Anime beauty interprets Lang film for the future

Friday, June 07, 2002

By Ron Weiskind, Post-Gazette Movie Editor

The Japanese anime "Metropolis," now at the Harris Theater, is one of the most visually stunning movies I have ever seen. Better yet, there's a brain and a heart behind the beauty of this emerald city.

 
 
'Metropolis'

RATING: PG-13 for violence and images of destruction.

DIRECTOR: Rintaro.

WEB SITE: www.spe.sony.com
/metropolis

CRITIC'S CALL:

   
 

The movie takes off from Fritz Lang's German film of the same name, a silent 1926 science-fiction saga that remains a touchstone in cinema history. As in Lang's movie, the animated Metropolis has both a surface level, where the elite live, and subterranean sections, where the workers are forced to reside.

In the new version, directed by Rintaro and adapted by Katsuhiro Otomo from the 1949 comic book by Osamu Tezuka, robots have taken over most of the manual labor, leaving the workers unemployed and simmering.

Above ground, the city is celebrating the completion of the Ziggurat, a skyscraper complex that the city's political and industrial leaders laud as the acme of humankind's scientific achievement and progress.

No one has to tell us that it conceals more sinister motives. It's enough that we know the industrialist known as Duke Red has hired a mad scientist, Dr. Laughton, to create a perfect robot, Tima, in the image of his dead daughter. A detective, Shunsaku, and his nephew, Kenichi, have arrived from Japan in pursuit of Laughton. The orphan Rock, who considers himself Duke Red's son, mistrusts the robots and hunts Tima, who has fallen into a subterranean level with Kenichi.

The heart of the matter, quite literally, lies in the emotions that Tima feels as she and Kenichi traverse this cruel cityscape -- a growing bond with Kenichi, a despair over the violence of the humans and their maltreatment of robots. She doesn't know she is mechanical -- like Haley Joel Osment in "A.I.," she comes to plaintively question her identity and confront her destiny.

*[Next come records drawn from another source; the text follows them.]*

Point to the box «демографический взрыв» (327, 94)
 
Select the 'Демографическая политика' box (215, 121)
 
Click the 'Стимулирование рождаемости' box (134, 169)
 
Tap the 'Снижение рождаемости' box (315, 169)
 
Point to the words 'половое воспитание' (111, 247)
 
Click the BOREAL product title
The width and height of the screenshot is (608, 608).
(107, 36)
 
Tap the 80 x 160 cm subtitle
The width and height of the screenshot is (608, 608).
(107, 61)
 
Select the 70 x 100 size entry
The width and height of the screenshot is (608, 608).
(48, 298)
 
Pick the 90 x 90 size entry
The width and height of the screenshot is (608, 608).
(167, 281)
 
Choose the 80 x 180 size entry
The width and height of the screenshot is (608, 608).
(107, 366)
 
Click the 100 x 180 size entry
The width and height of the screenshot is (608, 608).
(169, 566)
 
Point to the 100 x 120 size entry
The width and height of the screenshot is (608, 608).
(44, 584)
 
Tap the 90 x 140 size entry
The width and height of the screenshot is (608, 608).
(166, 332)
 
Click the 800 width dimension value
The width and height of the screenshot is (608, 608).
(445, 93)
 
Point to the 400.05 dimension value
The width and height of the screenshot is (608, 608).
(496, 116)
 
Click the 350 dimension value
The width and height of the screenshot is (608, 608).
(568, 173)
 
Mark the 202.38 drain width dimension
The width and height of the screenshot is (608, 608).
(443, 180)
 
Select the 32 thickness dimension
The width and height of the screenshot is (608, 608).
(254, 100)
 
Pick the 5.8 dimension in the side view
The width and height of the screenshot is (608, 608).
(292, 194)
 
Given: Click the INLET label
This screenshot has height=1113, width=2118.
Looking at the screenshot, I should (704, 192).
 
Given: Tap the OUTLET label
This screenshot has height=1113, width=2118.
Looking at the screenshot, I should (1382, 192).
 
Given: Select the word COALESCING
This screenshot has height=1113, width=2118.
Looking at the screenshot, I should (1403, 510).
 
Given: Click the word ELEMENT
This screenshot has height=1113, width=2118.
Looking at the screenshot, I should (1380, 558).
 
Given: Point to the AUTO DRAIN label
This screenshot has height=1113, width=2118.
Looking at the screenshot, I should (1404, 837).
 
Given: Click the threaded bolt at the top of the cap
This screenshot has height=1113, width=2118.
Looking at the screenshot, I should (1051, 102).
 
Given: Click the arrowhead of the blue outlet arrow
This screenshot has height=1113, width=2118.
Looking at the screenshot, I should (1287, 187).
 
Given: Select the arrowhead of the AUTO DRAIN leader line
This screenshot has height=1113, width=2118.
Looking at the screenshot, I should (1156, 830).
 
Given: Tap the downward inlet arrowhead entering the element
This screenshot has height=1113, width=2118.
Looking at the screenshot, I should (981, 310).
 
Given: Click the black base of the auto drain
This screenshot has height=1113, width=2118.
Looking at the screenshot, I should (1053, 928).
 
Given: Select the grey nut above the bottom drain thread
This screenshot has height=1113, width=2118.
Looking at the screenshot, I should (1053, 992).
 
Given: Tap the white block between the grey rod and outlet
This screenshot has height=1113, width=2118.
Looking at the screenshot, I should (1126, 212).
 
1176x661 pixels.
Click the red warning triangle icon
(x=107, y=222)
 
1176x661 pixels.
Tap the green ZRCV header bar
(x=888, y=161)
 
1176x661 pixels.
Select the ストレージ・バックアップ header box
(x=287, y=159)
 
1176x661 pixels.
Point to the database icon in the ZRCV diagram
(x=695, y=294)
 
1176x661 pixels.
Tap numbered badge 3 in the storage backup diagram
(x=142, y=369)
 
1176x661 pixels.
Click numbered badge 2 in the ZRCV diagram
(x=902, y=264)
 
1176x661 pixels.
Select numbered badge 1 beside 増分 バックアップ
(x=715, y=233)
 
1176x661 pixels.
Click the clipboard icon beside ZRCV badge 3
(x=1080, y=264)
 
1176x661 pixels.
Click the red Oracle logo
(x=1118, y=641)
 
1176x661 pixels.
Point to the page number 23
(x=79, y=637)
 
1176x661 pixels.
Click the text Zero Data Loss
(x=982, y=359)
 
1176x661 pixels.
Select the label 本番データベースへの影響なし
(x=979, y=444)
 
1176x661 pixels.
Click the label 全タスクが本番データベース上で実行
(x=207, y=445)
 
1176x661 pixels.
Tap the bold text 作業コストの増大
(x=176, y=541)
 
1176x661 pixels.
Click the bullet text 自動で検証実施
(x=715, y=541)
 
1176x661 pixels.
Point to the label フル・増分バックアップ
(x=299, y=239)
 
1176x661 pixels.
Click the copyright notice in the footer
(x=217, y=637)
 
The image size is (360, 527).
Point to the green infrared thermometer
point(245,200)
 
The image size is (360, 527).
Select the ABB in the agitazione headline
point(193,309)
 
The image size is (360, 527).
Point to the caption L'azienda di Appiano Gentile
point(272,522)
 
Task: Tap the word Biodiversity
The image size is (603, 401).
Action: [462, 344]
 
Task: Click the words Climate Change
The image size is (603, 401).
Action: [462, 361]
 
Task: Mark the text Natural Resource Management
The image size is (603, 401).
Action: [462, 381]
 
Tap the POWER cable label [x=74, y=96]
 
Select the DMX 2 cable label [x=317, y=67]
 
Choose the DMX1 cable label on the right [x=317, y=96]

Story and characters aside, the movie commands your attention with its intricate cityscapes, which appear to be computer-derived and emphasize mechanical patterns. Yet the streetscapes and the characters look like something Winsor McCay might have drawn. He was the brilliant cartoonist of the early 20th century who created the fantastical dream world of the comic strip "Little Nemo in Slumberland."

While Kenichi and Tima look like standard anime characters with their big round eyes and childlike physiques, Shunsaku looks like a character from a cartoon from McCay's era with his little round head, gigantic mustache and small button eyes.

The soundtrack also employs vintage jazz, including "St. James Infirmary." In a climactic scene of destruction, Ray Charles' lushly orchestrated "I Can't Stop Loving You" offers a stunning counterpoint and emotional underpinning to the moment.

"Metropolis" also contains several references to fascism, from a mention in the dialogue to a public broadcast lauding Ziggurat as the symbol of a nation that will last for a thousand years.

The movie takes its various anachronistic elements and blends them into its own seamless reality, advancing Lang's conception into a new time, place and sensibility.